Some words get on my nerves. Example. Chloe. It’s a pretty cute name to say, but annoying to read. The type of annoying that’s not too overbearing, but just agitating enough to be absolutely obnoxious. I mean c-h-l-o-e… are you serious? Something in there should tap you on the shoulder and say “Hey, I’m two syllables… just so ya know. K thanks.” Honestly. It makes me crazy.


Guess what?! The other day I was walking home from class. As I cut across the street, a boy passed in front of me. He was wearing a black t-shirt and bright blue pants. He also had those shoes with the fat tongues that poke up bravely above ankle-level. It was just BAM enough to make him unique looking, but not so much as to overpower the entire campus with some kind of arrogant sauntering implication. Without thinking I look at him and said “Alas I am truly in love.” Luckily, I‘m pretty sure I only said that in my head. And the biggest deal is… he had bleach-blonde hair! Yeah! Hellooo? Progressionnnn!!! I am getting so much better.
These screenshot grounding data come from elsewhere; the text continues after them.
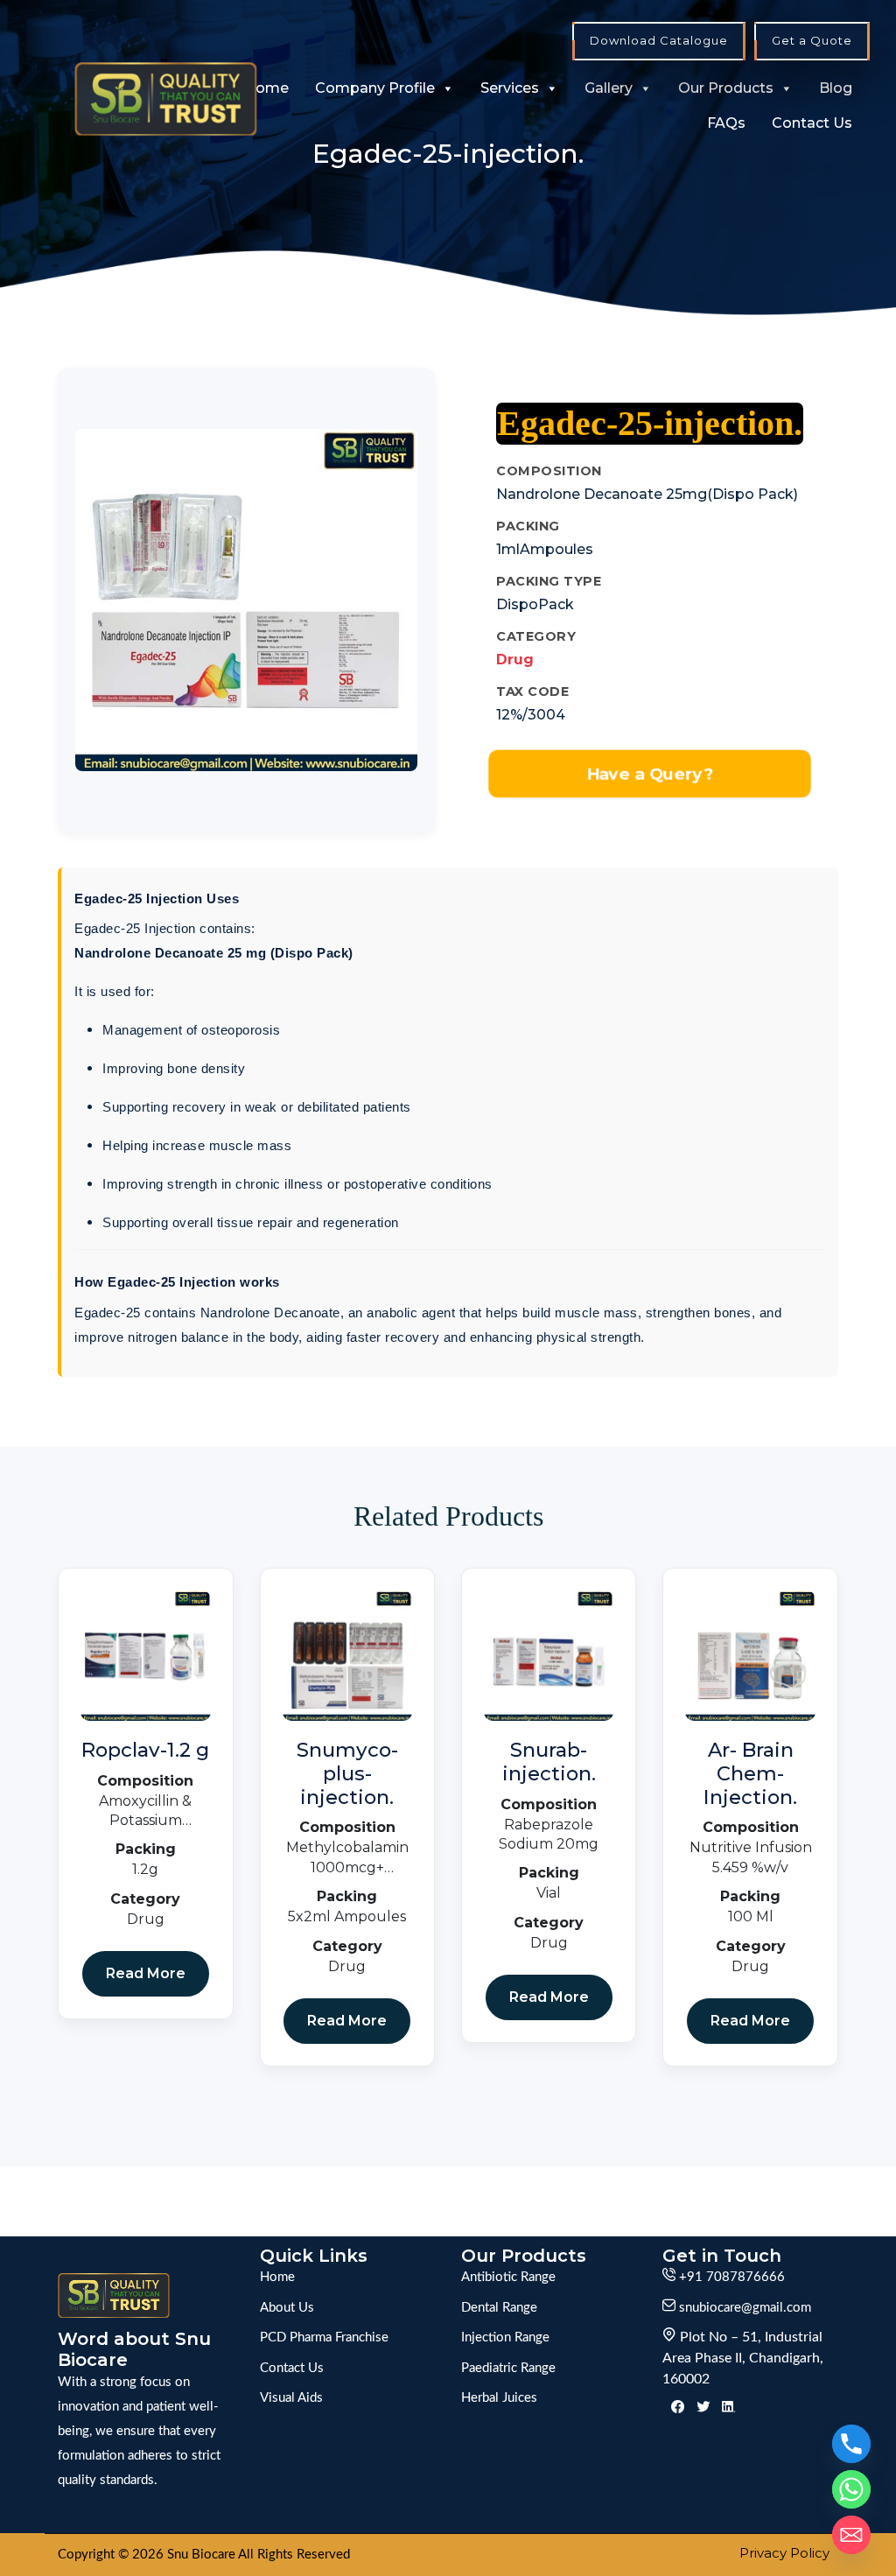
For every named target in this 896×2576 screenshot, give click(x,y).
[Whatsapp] (851, 2489)
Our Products (726, 88)
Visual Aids (291, 2397)
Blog (835, 88)
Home (266, 88)
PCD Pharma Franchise (324, 2337)
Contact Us (812, 123)
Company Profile (375, 88)
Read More (146, 1973)
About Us (287, 2307)
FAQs (726, 123)
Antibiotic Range (508, 2277)
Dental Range (499, 2307)
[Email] (851, 2535)
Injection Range (505, 2337)
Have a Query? (650, 773)
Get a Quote (812, 40)
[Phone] (851, 2444)
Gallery (608, 88)
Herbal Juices (499, 2397)
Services (509, 88)
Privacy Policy (784, 2552)
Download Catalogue (659, 40)
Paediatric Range (508, 2368)
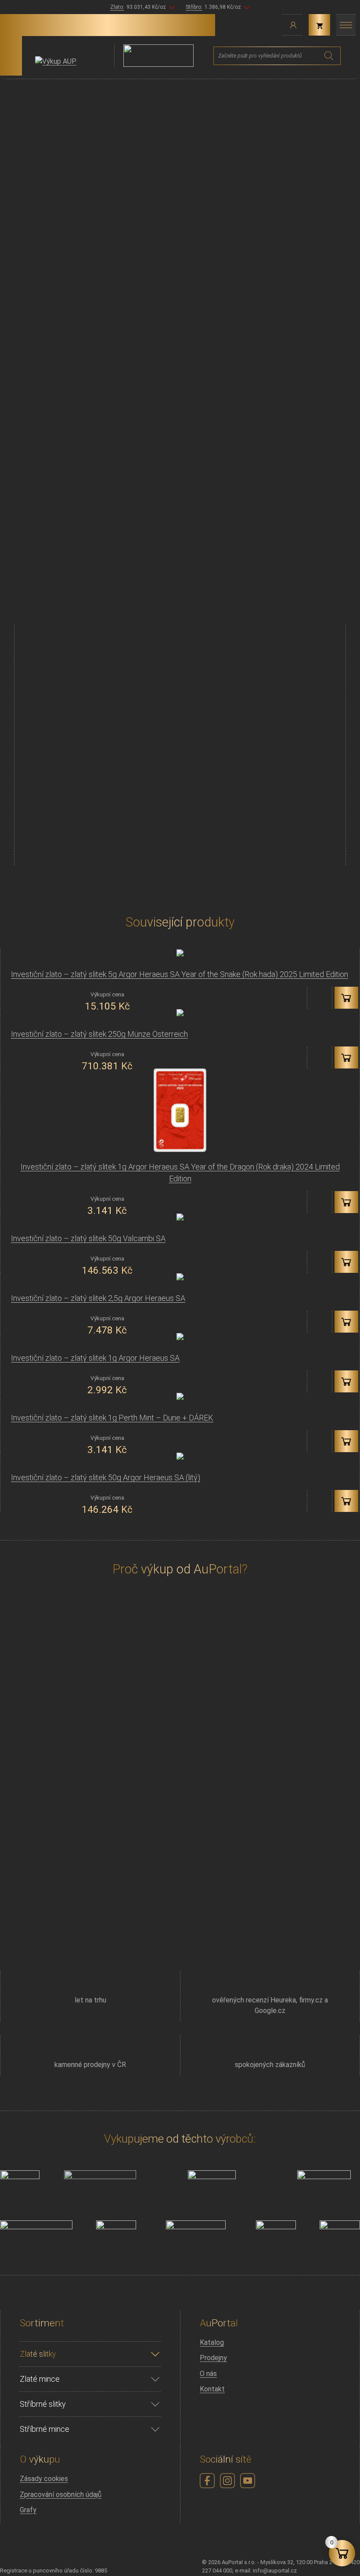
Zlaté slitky (248, 630)
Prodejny (213, 2358)
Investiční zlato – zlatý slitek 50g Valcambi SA (88, 1238)
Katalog (212, 2342)
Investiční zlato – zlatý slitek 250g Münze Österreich (99, 1034)
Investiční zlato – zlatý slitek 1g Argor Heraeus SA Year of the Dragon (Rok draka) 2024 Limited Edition (180, 1172)
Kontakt (212, 2389)
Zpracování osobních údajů (60, 2494)
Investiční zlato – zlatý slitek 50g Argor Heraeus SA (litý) (105, 1477)
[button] (346, 998)
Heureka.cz (201, 1884)
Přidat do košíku (218, 829)
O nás (208, 2373)
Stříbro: (194, 7)
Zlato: (117, 7)
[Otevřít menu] (346, 25)
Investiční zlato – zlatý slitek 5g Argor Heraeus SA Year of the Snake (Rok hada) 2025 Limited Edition (179, 974)
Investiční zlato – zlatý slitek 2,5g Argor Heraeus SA (98, 1298)
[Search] (329, 56)
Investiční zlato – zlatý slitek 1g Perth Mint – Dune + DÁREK (112, 1417)
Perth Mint (199, 630)
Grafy (28, 2510)
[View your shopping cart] (319, 25)
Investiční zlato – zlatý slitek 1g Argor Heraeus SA (95, 1357)
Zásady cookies (44, 2478)
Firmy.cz (158, 1895)
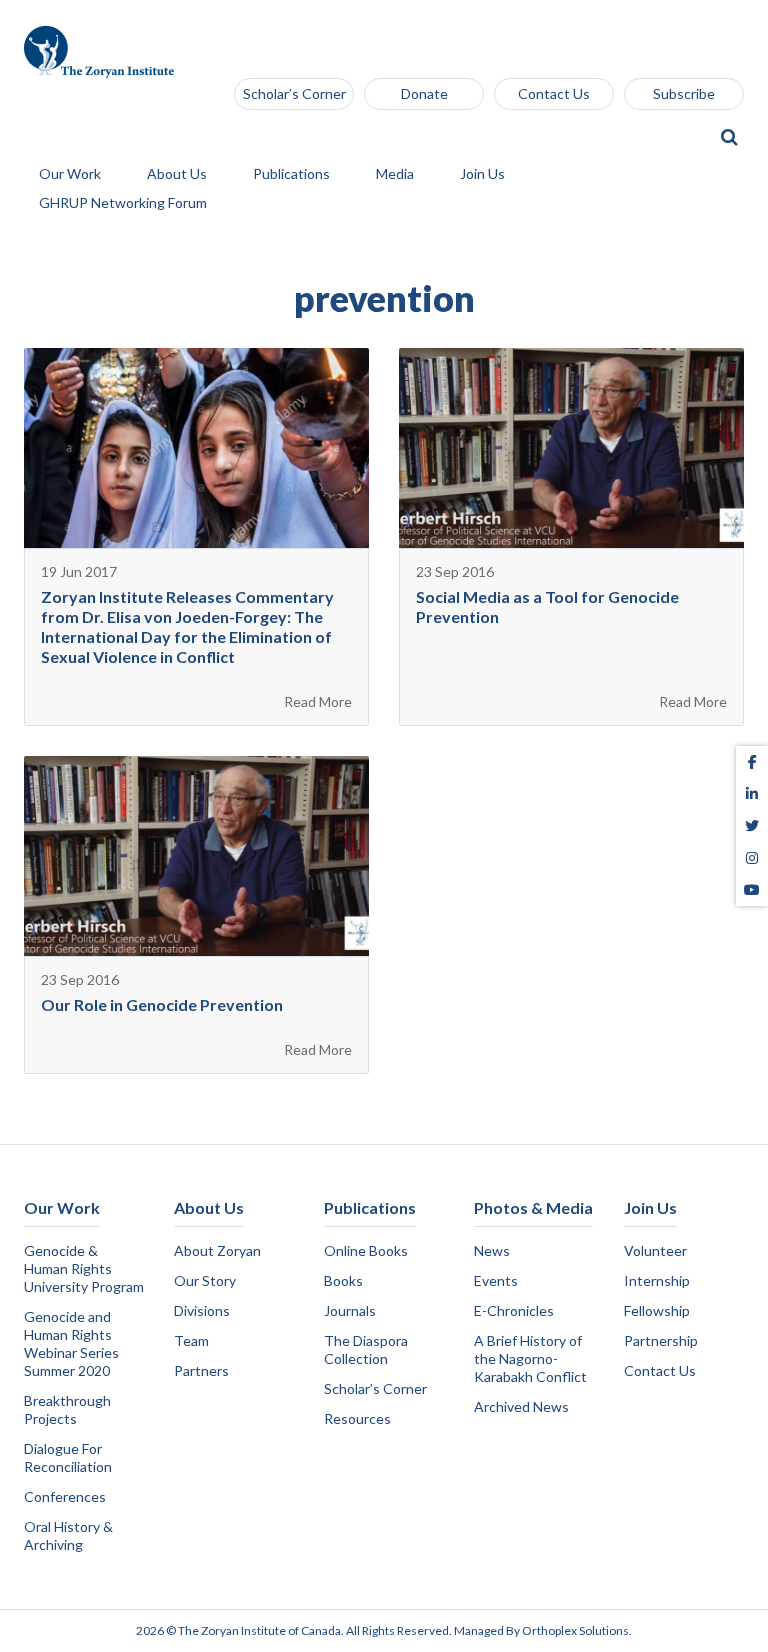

Today my Stephy Jay was making wheat bread. I’m talkin standing over a kitchen table covered in flour, kneading dough. Her hair was all loose around her shoulders, kinda curly. Her face was focused and kind. She was singing in and out of different country songs….
Who would not want that woman?! I feel that way about all my loves.
I often find myself wishing I could save our moments and show them to strangers.


L y n d s i S h a e

1 comment:

siovhan said...

I love that new hat of yours

I love bleach blonde kids. In fact, I've always dreamed of having SUPER blonde, blue eyed, gorgeous babies. Seriously. That might be part of the reason I love my lunch date boy.

Okay, along the lines of your Chloe thing--there is a baseball player named Chone (pronounced Shawn). It makes my head go all fuzzy.

I want to be Stephy J when I grow up.